Young music lovers hope to reinvigorate OCMA

Friday, August 10, 2007 |
Gardens all along the Oregon Coast are producing bountiful harvests. Market baskets overflow with summer squash, plump as a baby’s thigh. Fragrant bunches of cilantro and dill perfume the mornings, and the sound of blueberries, cascading into buckets, is music to the ear.
But while some crops have yet to peak, the Oregon Coast Music Association is now in post-harvest mode.
The 29th-annual Music Festival last month brought an abundance of fresh musical fare to our communities. Sadly, there were many who missed out on the feast, and North Bend resident Carmen Matthews would like to do something about that.
Matthews joined the OCMA board of directors six months ago. He is a young, enthusiastic local musician with a compulsion to serve his community. And, in combination with fellow “twenty-something” board members Kevin Baker and Lisa Prinz, he delivers the promise of more and younger audiences to an organization unwilling to lie fallow.
OCMA Board President Karen Costello remembers talking with Matthews during a get-together with friends and family.
Such a positive energy music lover would make a total community advocate, Costello said to herself. So she drove over to the North Bend Dutch Bros. coffee stand Matthews manages.
“We need more community people who haven’t been involved,” she told him. “Would you consider?”
“Rock on!” Matthews replied. “Sweet!”
“They really carried a lot of weight,” Costello said of the young board members. “We’re thrilled to have them. We need their fresh perspective.”
For his part, Matthews reports that there was no doubt in his mind that he wanted to be a part of the music festival.
“I’m really excited for next year — I want to make it big,” he says. “I’m way jazzed. The orchestra concerts are a whole other level of excitement. I want to pack that place.”
Filling Marshfield High School’s more than 1,100-seat auditorium for a pair of classical music concerts is an admittedly tough row to hoe, but Matthews is game.
“Advertizing,” he declares. “Banners. And non-local advertizing... Medford, Ashland, Eugene. People will absolutely travel to see an orchestra of this caliber.”
He describes the thrill and inspiration he felt when the festival’s 80 musicians came together. “They played in time and in tune and with three rehearsals only! They amazed me. They don’t come here for the pay, they enjoy the city and the sights and the people.”
He remembers watching his mother, Mary Bonasera Matthews, who created and produced dance shows for North Bend High School for 16 years until her death in 2005.
“I saw what she did,” he says. “And it took lots of heart and soul. Time, energy ... I want to be a part of what goes on in my community. You gotta. If you want a skatepark, you have to work for it. You must be active. If you want music, you gotta participate.”

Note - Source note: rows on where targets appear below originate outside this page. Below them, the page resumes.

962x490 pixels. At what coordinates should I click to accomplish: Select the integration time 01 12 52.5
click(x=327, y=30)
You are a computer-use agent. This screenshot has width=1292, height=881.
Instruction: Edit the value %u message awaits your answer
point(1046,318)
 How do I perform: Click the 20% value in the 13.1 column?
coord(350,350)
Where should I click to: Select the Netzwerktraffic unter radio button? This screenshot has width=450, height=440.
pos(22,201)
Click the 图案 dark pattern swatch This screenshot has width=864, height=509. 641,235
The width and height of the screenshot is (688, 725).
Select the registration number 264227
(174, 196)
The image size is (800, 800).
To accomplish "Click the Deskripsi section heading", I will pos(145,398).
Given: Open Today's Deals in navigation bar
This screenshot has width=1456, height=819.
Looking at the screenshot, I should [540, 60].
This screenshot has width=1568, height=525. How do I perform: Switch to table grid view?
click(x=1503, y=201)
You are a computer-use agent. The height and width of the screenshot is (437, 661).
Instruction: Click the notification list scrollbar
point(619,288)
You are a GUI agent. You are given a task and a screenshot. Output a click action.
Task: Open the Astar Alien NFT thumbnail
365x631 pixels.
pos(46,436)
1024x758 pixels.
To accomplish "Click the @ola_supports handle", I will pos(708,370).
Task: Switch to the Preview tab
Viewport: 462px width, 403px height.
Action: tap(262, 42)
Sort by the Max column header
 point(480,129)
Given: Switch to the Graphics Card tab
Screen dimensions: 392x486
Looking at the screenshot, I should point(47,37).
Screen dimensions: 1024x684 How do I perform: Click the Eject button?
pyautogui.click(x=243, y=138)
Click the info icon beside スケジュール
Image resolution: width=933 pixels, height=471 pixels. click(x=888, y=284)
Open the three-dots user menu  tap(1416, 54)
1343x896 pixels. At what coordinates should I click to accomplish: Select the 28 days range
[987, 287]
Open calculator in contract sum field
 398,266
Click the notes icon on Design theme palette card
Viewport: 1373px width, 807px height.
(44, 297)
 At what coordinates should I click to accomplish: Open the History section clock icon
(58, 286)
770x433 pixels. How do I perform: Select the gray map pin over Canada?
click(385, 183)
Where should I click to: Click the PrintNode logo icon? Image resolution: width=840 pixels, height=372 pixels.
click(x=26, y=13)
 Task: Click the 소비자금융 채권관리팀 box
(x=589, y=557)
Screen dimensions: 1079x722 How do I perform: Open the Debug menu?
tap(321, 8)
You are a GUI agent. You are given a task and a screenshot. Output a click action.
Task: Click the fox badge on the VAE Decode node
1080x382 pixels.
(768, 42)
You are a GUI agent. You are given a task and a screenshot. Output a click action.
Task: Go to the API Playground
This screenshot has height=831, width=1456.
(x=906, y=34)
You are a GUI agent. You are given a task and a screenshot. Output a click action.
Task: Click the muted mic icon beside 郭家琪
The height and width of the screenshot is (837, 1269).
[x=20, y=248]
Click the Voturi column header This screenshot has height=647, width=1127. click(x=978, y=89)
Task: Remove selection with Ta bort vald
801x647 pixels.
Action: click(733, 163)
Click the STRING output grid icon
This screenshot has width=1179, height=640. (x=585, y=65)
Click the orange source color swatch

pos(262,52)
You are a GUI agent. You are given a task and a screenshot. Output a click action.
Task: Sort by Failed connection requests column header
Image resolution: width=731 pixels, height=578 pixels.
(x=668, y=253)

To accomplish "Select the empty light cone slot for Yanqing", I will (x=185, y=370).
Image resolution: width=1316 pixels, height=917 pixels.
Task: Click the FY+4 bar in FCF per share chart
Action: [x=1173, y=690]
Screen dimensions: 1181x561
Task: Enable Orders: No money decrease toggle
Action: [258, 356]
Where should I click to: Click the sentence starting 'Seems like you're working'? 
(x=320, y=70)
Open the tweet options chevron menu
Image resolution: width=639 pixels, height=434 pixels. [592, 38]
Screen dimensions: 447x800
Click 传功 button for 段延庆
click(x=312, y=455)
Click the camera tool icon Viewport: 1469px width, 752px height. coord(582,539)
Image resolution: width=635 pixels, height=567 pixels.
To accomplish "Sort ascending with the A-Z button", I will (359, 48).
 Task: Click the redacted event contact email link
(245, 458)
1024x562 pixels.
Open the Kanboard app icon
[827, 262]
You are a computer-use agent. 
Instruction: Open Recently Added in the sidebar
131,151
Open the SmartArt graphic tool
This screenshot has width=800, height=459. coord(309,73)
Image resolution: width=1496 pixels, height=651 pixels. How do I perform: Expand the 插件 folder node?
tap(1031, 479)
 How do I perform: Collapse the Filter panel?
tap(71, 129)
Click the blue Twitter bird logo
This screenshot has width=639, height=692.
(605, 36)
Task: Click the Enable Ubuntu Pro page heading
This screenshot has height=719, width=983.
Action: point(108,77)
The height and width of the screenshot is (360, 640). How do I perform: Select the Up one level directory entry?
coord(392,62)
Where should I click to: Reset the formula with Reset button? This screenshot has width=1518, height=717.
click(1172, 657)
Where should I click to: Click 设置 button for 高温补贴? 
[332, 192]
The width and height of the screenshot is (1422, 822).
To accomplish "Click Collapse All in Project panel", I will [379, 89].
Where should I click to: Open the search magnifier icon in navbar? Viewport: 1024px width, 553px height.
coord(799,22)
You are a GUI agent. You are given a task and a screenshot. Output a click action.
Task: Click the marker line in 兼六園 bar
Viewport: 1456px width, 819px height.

For Matthews, the summer music festival brought him “40 brand new friends,” including master cellist Andres Diaz.
“The most moving musical experience I ever had was watching Andres Diaz. And, don’t laugh,” warns Matthews, “but I told all my friends that Andres Diaz is the Jimmi Hendrix of the cello. His facial expressions! His body language! Every note he played, he was digging for it. And the orchestra behind him? They were digging it out, too. It was like watching a commander, leading his group.
“You can’t turn your back on that orchestra, on that music,” he said. “It’s too moving. Like watching a giant wave coming in. It’s powerful!”
Matthews wants to play more music for local children, so they can hear every type of music: everything from reggae, jazz, folk or Celtic.
“And the orchestra music, classical, is definitely the pinnacle,” he says. “I’d like to bring music to the table year round, so the festival has a face locally. We need a year-long presence and people more willing to help out financially.”
Controlled and careful exposure, thoughtful musical selections and a financially fertile membership base. That’s the way to grow an audience.